▶ GOAL OF THE EXERCISE
Your answer must repeat the full listing, line for line.

▶ GIVEN RECORDS
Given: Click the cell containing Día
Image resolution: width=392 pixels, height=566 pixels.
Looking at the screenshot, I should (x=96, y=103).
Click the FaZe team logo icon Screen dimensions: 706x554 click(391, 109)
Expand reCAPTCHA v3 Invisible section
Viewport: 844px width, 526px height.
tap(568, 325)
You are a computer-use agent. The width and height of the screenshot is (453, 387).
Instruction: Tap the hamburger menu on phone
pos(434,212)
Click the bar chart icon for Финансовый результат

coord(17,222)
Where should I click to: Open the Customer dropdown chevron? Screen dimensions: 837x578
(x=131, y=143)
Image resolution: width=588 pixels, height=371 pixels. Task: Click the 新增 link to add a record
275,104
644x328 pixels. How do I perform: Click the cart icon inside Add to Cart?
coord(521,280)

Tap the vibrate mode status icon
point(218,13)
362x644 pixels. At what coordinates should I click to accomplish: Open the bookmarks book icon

▶ RESPONSE FOR THIS EXERCISE
Given: Click the cell containing Día
Image resolution: width=392 pixels, height=566 pixels.
Looking at the screenshot, I should (x=96, y=103).
Click the FaZe team logo icon Screen dimensions: 706x554 click(391, 109)
Expand reCAPTCHA v3 Invisible section
Viewport: 844px width, 526px height.
tap(568, 325)
You are a computer-use agent. The width and height of the screenshot is (453, 387).
Instruction: Tap the hamburger menu on phone
pos(434,212)
Click the bar chart icon for Финансовый результат

coord(17,222)
Where should I click to: Open the Customer dropdown chevron? Screen dimensions: 837x578
(x=131, y=143)
Image resolution: width=588 pixels, height=371 pixels. Task: Click the 新增 link to add a record
275,104
644x328 pixels. How do I perform: Click the cart icon inside Add to Cart?
coord(521,280)

Tap the vibrate mode status icon
point(218,13)
362x644 pixels. At what coordinates should I click to accomplish: Open the bookmarks book icon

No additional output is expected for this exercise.